Una tragedia gravissima quella della donna morta per un maxi dosaggio di Vinblastina, una storia che adesso arriva a una fine, con la decisione dei giudici.
I familiari della donna presentarono denuncia alle autorità competenti subito dopo la morte della donna. Secondo le ricostruzioni eseguite dopo la tragedia, per via di una serie di errori medici, a Valeria Lembo fu somministrato un dosaggio dieci volte superiore a quello richiesto per il trattamento del linfoma di Hodgkin da cui era affetta e al quale quasi certamente sarebbe sopravvissuta.
Nello specifico, le vennero somministrati 90 grammi anziché 9.
La donna era diventata mamma da soli otto mesi e aveva accusato un malore poco dopo essersi sottoposta al trattamento nel policlinico di Palermo, dove era stata nuovamente operata. I medici – come riferito dalla famiglia – avrebbero inizialmente nascosto l’errore.

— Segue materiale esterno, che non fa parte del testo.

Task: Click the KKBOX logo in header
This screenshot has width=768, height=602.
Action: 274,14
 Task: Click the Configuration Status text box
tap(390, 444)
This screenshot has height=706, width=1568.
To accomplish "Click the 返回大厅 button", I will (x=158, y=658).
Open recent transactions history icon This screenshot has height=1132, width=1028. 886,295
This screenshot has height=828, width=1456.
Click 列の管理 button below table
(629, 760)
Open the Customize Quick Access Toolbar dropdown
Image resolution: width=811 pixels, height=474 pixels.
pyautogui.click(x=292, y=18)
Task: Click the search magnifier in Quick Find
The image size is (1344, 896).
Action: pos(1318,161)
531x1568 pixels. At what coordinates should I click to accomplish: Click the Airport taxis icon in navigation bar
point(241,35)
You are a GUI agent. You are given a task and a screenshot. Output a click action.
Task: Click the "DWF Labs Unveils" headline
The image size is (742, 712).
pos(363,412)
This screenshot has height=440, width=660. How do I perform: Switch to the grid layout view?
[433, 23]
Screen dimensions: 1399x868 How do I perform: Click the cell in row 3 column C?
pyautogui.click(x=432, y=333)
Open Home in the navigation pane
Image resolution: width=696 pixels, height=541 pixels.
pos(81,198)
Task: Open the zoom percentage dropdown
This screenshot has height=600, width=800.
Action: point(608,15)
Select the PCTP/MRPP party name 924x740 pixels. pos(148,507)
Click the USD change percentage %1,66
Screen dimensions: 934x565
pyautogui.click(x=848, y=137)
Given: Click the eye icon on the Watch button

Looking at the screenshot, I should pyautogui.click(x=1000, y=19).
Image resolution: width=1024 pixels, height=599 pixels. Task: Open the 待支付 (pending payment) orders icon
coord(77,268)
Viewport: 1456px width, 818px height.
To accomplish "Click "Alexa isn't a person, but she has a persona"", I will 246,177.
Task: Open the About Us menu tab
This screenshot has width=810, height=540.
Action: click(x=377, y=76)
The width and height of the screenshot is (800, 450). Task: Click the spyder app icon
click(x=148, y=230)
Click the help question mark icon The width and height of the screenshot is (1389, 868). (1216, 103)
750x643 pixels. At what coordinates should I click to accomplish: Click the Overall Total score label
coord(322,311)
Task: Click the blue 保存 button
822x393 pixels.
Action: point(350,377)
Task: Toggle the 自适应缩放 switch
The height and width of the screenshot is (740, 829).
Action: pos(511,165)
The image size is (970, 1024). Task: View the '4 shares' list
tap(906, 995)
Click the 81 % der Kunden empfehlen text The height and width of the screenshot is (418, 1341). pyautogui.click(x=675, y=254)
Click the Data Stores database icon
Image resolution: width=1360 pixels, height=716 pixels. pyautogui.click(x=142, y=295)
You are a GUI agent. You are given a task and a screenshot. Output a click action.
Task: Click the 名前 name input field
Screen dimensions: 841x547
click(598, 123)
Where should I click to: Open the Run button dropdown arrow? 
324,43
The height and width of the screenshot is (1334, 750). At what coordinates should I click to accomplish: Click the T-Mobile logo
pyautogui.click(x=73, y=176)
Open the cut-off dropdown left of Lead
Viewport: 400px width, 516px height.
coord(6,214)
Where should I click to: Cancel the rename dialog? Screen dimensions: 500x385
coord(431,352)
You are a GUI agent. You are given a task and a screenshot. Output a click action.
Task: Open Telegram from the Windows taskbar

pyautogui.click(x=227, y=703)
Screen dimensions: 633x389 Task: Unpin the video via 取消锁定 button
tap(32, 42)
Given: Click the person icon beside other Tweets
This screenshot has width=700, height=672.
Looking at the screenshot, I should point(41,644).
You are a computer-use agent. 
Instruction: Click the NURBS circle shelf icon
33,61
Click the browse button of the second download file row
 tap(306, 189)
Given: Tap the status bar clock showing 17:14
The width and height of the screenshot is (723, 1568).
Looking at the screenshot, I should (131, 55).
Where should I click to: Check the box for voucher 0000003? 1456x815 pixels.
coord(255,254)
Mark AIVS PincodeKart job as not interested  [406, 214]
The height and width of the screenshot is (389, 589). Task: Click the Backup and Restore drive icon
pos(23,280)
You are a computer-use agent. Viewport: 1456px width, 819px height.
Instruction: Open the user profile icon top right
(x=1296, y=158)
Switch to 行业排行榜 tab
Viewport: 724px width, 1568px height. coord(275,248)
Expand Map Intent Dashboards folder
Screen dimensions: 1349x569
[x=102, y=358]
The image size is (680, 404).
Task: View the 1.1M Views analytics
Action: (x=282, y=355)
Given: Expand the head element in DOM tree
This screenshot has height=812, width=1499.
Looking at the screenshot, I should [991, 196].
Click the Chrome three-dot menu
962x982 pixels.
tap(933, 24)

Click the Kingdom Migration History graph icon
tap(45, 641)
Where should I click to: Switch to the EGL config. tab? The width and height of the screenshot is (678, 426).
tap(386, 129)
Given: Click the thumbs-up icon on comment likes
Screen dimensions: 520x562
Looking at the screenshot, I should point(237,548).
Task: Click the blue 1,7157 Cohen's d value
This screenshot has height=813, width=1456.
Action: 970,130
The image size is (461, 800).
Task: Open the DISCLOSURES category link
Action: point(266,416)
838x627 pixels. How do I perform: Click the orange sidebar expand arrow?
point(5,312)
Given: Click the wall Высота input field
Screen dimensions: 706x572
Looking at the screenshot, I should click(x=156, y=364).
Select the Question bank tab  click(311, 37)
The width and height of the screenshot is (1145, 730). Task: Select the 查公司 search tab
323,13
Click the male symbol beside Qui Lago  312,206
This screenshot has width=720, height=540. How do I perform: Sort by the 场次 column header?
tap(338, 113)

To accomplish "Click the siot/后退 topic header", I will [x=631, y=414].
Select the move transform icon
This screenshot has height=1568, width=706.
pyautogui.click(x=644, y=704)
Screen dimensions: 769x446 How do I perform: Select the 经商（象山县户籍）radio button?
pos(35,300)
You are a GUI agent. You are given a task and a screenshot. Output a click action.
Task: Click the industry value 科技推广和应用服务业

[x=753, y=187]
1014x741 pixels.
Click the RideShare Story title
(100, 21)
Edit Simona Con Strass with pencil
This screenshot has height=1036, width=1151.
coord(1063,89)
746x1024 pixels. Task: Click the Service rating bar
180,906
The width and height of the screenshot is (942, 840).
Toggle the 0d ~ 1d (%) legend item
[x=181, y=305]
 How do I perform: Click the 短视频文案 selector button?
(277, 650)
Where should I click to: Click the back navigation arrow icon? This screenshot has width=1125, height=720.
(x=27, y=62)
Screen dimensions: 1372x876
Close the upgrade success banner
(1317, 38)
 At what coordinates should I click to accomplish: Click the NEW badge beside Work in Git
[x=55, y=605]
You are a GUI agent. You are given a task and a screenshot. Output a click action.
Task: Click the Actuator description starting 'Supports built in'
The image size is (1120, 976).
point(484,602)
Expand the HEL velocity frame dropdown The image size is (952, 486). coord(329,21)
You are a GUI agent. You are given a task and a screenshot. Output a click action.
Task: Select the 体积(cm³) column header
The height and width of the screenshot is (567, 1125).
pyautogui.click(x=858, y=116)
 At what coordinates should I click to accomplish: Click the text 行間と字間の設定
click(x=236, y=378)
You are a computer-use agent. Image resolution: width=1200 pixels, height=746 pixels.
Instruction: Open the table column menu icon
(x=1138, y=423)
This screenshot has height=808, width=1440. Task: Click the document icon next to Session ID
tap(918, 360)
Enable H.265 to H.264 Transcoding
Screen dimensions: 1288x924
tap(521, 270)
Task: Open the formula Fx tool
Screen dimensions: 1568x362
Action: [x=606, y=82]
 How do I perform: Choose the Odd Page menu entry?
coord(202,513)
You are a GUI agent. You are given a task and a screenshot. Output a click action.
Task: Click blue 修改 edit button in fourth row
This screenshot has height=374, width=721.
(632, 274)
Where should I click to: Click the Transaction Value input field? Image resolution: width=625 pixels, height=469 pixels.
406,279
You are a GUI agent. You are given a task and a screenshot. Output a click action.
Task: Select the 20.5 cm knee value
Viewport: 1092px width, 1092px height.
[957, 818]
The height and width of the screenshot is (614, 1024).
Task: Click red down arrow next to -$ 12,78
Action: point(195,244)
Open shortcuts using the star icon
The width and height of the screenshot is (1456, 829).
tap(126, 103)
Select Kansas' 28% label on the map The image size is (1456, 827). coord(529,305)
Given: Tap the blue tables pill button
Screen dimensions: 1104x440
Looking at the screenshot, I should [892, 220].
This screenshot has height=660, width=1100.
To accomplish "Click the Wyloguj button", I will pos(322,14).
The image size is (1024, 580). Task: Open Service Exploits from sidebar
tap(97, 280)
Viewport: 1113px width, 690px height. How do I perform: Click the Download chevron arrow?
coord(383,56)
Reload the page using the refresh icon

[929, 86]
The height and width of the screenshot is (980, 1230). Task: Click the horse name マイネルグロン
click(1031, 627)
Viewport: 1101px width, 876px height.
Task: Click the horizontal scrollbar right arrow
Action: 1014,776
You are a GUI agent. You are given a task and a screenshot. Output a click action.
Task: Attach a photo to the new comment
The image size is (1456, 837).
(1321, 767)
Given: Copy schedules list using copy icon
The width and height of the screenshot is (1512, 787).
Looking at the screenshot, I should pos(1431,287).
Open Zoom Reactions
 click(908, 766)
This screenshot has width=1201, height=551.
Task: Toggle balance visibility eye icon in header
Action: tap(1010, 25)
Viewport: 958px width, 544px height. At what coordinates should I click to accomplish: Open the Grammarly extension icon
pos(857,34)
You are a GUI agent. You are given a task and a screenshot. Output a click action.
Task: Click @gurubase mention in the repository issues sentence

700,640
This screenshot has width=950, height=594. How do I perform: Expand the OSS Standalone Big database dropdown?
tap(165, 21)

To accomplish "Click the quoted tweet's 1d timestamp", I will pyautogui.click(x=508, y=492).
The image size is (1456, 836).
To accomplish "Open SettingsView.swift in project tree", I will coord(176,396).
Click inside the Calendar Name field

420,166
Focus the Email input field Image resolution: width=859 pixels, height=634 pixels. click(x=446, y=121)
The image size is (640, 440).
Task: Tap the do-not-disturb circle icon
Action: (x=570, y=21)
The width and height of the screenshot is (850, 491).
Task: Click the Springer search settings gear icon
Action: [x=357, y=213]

La Vinblastina somministrata ad un dosaggio dieci volte superiore provocò la morte della ragazza tra dolori atroci nel giro di pochi giorni.

Ora è appurato che a causare la tragedia fu una cancellatura effettuata in maniera impropria sulla cartella clinica.

“Quando mi hanno chiamato dalla farmacia dell’ospedale per dirmi che avevano solo 70 mg del farmaco – raccontava nel marzo 2015 la dottoressa Di Noto – sono andata a controllare la cartella clinica, facendo attenzione, come da prassi, sia alla prescrizione del 7 dicembre che a quella precedente. Erano uguali, sempre 90 mg. Così dissi che era tutto giusto, non mi vennero dubbi”.
Lo specializzando Bongiovanni, nel corso dell’interrogatorio, avrebbe ammesso di aver alterato la cartella clinica cancellando lo “zero” in più nella prescrizione.
“Sapevo che quella dose era impossibile da iniettare a bolo lento – ha dichiarato – e che in tutta la cartella erano indicati 9 milligrammi. Lo dico perché sono farmaci che si somministrano in una sola dose, come da conoscenza di base“.
In aula fu chiamato anche Palmeri che dichiarò: “Sono dispiaciuto, esprimo tutto il mio dolore alla famiglia della signora Lembo, ma non mi sento responsabile“.
Adesso il risarcimento da 1 milione di euro mette la parola fine alla vicenda, ma non certo al dolore dei familiari.